ANZ has shaved its already downbeat view of the economy, predicting a 3 percent contraction (previously 2 percent) for the 2009 calendar year. It sees unemployment rising near 8 percent this year in the context of an economy on a "losing trifecta" of a global recession, heavy reliance on offshore capital and the need to de-leverage, along with a current account deficit that is far too high.

How serious is the situation? As Nobel prize-winning economist Paul Krugman wrote recently in The New York Times: "It's had to exaggerate how much economic trouble we're in."

Roger Kerr, executive director of the NZ Business Roundtable, is among tomorrow's participants. He's attending the Workplace and Labour Markets working group and is clear about what he wants to see from the summit.

Labour costs are two-thirds of all production costs, he says. He wants a working group to be set up, similar to the group set up to consider changes to the Resource Management Act, with a view to reporting quickly on the legislative changes necessary to grow the job market.

Two issues that might be considered (and which the government has already flagged) are removing the unions' monopoly as agents for collective bargaining and a review of the Holidays Act.

Others would like to see the separate jurisdiction of the Employment Court removed so personal grievance cases are heard through the regular District Court system.
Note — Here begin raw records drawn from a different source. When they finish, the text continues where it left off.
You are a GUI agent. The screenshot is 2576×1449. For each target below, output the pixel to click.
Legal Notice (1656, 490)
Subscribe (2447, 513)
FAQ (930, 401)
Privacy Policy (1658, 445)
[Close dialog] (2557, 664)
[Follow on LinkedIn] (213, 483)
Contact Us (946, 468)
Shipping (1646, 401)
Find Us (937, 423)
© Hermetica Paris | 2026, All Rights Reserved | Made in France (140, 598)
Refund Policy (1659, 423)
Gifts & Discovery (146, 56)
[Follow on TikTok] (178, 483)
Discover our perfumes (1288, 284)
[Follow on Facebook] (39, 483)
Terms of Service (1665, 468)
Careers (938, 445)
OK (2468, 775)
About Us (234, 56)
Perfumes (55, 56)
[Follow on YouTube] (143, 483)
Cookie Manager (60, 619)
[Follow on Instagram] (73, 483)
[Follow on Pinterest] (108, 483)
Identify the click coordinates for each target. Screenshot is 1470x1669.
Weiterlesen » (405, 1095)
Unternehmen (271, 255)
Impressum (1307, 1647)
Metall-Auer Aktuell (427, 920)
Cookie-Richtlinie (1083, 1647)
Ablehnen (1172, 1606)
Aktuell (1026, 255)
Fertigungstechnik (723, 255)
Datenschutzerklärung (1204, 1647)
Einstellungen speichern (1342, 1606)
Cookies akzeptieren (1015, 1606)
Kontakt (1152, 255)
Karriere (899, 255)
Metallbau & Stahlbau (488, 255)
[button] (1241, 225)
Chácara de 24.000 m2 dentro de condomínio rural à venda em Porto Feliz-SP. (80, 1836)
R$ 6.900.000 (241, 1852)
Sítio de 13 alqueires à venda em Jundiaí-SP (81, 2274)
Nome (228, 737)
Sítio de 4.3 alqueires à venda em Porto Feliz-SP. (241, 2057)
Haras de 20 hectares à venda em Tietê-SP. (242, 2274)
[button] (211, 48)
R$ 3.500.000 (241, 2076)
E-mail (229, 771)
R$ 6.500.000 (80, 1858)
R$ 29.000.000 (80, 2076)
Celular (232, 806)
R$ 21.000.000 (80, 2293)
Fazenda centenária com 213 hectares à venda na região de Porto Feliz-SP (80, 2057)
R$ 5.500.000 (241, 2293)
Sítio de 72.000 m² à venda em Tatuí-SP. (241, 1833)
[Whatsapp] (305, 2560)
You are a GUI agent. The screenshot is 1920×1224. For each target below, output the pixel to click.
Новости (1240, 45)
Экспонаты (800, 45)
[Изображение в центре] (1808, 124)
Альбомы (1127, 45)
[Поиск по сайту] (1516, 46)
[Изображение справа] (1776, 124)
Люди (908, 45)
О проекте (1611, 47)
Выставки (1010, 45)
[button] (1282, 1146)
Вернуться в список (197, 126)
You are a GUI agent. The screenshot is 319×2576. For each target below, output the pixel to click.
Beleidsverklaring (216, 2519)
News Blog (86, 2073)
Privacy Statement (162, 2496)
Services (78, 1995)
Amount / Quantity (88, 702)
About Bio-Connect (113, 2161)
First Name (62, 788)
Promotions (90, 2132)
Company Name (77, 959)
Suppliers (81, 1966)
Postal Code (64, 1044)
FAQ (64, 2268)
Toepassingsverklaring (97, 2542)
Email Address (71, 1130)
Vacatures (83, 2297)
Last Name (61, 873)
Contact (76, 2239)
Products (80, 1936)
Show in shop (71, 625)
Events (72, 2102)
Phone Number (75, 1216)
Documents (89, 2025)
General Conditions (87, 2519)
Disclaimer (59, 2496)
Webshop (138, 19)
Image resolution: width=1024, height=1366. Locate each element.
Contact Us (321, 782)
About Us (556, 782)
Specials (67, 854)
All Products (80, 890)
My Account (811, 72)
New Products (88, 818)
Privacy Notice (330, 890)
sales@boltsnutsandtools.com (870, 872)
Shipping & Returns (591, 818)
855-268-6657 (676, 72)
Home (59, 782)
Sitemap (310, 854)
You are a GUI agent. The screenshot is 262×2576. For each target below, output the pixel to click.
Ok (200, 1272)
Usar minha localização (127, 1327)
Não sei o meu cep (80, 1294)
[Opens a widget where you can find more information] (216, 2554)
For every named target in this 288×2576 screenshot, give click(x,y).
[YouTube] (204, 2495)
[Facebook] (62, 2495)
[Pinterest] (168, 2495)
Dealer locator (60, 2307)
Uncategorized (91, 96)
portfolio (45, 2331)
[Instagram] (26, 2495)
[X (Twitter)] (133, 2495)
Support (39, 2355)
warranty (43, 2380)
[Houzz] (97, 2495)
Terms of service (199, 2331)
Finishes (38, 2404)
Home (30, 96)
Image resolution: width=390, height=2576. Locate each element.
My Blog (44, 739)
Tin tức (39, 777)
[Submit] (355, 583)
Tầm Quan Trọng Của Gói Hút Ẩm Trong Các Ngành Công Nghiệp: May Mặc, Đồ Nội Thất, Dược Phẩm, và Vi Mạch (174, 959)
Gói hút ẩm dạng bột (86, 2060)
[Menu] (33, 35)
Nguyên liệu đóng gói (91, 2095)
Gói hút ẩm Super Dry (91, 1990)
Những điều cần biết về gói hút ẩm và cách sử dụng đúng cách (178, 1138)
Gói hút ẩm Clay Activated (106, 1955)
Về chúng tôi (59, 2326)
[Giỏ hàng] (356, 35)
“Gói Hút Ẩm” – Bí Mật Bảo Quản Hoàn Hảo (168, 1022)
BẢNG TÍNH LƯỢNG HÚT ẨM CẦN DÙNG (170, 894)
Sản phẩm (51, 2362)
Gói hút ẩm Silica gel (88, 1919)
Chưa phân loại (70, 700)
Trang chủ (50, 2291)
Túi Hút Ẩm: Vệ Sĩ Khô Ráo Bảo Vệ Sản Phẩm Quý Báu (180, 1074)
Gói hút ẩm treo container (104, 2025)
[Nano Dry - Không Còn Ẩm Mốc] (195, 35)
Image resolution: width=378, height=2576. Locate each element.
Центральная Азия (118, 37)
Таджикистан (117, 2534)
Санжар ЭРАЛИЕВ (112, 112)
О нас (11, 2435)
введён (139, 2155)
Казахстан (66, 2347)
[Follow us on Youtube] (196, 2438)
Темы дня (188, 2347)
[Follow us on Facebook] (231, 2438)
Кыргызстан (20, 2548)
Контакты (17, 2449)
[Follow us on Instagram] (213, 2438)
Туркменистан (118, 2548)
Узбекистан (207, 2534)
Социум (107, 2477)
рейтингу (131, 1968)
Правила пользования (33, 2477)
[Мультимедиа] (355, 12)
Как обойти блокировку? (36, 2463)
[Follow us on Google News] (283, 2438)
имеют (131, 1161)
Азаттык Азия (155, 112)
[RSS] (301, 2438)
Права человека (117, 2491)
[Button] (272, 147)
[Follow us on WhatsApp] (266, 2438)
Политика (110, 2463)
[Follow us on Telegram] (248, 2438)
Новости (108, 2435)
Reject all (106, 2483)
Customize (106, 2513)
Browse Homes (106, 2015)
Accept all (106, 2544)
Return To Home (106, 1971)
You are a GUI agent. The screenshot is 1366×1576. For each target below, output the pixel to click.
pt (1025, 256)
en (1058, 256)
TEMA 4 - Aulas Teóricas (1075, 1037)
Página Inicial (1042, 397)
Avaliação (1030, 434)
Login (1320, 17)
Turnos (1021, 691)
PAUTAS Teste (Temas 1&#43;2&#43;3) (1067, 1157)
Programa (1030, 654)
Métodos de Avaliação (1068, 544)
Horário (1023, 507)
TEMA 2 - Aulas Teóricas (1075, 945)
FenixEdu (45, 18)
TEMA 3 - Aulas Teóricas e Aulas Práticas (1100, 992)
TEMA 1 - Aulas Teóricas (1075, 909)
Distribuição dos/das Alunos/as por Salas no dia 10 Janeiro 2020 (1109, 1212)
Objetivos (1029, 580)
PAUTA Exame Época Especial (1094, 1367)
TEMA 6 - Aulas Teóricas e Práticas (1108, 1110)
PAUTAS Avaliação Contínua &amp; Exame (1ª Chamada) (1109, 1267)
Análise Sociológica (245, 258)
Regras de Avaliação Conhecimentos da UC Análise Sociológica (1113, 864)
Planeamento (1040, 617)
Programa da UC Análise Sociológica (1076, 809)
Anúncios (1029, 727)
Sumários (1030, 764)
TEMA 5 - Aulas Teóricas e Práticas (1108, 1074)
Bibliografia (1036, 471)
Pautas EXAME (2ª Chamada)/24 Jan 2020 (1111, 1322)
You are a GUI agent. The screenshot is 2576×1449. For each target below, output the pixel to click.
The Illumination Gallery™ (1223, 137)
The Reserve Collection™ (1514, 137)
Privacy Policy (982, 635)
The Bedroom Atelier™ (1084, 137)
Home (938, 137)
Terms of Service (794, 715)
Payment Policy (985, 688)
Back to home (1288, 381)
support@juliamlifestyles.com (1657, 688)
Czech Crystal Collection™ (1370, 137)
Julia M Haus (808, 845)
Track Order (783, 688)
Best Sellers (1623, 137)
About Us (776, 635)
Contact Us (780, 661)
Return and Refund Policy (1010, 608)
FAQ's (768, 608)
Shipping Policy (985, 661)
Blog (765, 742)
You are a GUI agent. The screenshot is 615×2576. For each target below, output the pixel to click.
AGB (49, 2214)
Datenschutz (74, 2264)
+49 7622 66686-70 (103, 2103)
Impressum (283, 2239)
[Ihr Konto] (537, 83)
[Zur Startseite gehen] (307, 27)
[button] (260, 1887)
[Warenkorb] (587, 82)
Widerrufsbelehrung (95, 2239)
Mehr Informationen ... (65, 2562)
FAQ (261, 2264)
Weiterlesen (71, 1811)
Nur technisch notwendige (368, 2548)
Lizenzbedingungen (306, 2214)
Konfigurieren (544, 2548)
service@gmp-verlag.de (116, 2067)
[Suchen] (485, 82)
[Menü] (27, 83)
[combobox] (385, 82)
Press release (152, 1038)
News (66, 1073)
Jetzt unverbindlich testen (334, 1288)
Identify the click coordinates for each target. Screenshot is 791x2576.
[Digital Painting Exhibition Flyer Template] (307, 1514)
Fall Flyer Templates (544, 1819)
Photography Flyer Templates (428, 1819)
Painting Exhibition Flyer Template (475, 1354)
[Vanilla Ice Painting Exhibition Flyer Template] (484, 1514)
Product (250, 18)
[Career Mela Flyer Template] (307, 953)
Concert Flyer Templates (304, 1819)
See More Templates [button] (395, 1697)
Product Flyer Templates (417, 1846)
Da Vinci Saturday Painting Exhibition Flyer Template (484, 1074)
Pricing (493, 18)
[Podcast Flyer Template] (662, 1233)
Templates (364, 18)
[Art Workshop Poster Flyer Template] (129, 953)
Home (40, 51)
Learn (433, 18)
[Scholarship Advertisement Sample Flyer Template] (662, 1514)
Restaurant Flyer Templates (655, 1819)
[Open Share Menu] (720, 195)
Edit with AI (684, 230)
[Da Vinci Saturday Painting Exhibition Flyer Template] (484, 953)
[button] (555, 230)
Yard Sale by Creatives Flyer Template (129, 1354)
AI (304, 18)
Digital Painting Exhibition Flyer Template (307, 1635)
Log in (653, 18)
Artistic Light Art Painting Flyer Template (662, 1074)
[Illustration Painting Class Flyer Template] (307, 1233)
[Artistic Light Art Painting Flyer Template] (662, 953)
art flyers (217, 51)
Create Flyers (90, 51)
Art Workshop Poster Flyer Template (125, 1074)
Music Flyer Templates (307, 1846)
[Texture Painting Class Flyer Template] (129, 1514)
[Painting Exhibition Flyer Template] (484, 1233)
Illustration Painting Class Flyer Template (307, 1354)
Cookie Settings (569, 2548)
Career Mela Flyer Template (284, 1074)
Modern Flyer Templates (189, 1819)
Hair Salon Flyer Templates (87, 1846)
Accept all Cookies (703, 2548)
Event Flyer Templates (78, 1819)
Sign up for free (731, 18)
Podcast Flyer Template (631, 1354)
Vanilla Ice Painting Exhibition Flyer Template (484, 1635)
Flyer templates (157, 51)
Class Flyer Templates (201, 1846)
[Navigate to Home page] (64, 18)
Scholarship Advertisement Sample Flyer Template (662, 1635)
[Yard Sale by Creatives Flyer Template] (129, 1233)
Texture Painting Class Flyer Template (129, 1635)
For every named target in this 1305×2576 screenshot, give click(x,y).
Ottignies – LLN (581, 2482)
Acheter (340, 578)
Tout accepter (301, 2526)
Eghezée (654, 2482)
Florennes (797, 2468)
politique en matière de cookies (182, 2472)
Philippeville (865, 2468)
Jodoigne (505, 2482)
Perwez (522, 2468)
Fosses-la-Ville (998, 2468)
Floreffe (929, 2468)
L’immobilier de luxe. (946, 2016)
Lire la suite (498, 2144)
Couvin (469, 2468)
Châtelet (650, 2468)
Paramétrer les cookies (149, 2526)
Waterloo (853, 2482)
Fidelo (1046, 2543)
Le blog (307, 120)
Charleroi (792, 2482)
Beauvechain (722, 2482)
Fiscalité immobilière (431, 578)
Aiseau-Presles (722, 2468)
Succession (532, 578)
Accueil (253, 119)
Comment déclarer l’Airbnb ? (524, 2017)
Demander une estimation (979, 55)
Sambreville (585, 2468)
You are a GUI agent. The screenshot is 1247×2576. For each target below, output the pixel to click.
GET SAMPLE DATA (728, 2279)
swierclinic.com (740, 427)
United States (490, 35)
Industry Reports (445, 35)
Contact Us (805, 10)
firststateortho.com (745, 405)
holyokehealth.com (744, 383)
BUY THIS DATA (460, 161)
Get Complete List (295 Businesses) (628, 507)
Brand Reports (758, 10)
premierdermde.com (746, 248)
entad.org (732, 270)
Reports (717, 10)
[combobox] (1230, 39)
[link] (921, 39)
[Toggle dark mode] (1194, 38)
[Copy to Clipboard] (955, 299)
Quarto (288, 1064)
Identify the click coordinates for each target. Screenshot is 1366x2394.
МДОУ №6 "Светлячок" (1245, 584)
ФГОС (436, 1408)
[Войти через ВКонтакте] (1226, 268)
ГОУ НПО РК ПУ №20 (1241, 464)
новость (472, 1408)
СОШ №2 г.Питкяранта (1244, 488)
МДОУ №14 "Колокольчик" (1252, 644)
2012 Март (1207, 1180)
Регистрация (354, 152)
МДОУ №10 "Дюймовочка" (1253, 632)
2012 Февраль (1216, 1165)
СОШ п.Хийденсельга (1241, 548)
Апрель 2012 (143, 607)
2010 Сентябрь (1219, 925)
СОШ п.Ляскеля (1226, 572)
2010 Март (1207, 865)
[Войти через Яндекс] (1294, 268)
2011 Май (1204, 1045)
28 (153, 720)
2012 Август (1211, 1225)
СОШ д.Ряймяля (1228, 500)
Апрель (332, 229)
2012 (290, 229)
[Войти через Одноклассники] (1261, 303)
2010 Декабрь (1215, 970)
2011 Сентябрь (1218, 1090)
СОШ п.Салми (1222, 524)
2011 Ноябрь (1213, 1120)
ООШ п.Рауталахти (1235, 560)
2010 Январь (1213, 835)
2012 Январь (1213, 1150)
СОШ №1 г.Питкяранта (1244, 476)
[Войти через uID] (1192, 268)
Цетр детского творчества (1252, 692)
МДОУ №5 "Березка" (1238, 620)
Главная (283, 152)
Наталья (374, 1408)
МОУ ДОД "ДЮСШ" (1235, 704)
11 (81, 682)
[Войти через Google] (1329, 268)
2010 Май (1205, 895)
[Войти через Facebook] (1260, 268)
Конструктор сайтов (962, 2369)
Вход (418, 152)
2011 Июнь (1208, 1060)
The unions, they say, need to realize that for the first time in nine years, employers hold the upper hand.

Elsewhere, the US unemployment rate is 7.6 percent with 598,000 jobs lost last month and 2.6 million lost during calendar year 2008. UK unemployment is projected to rise from its current 6.3 percent to 9.5 percent by the middle of next year, Australian economists are predicting nearly 8 percent (currently 4.4 percent) by the end of this year.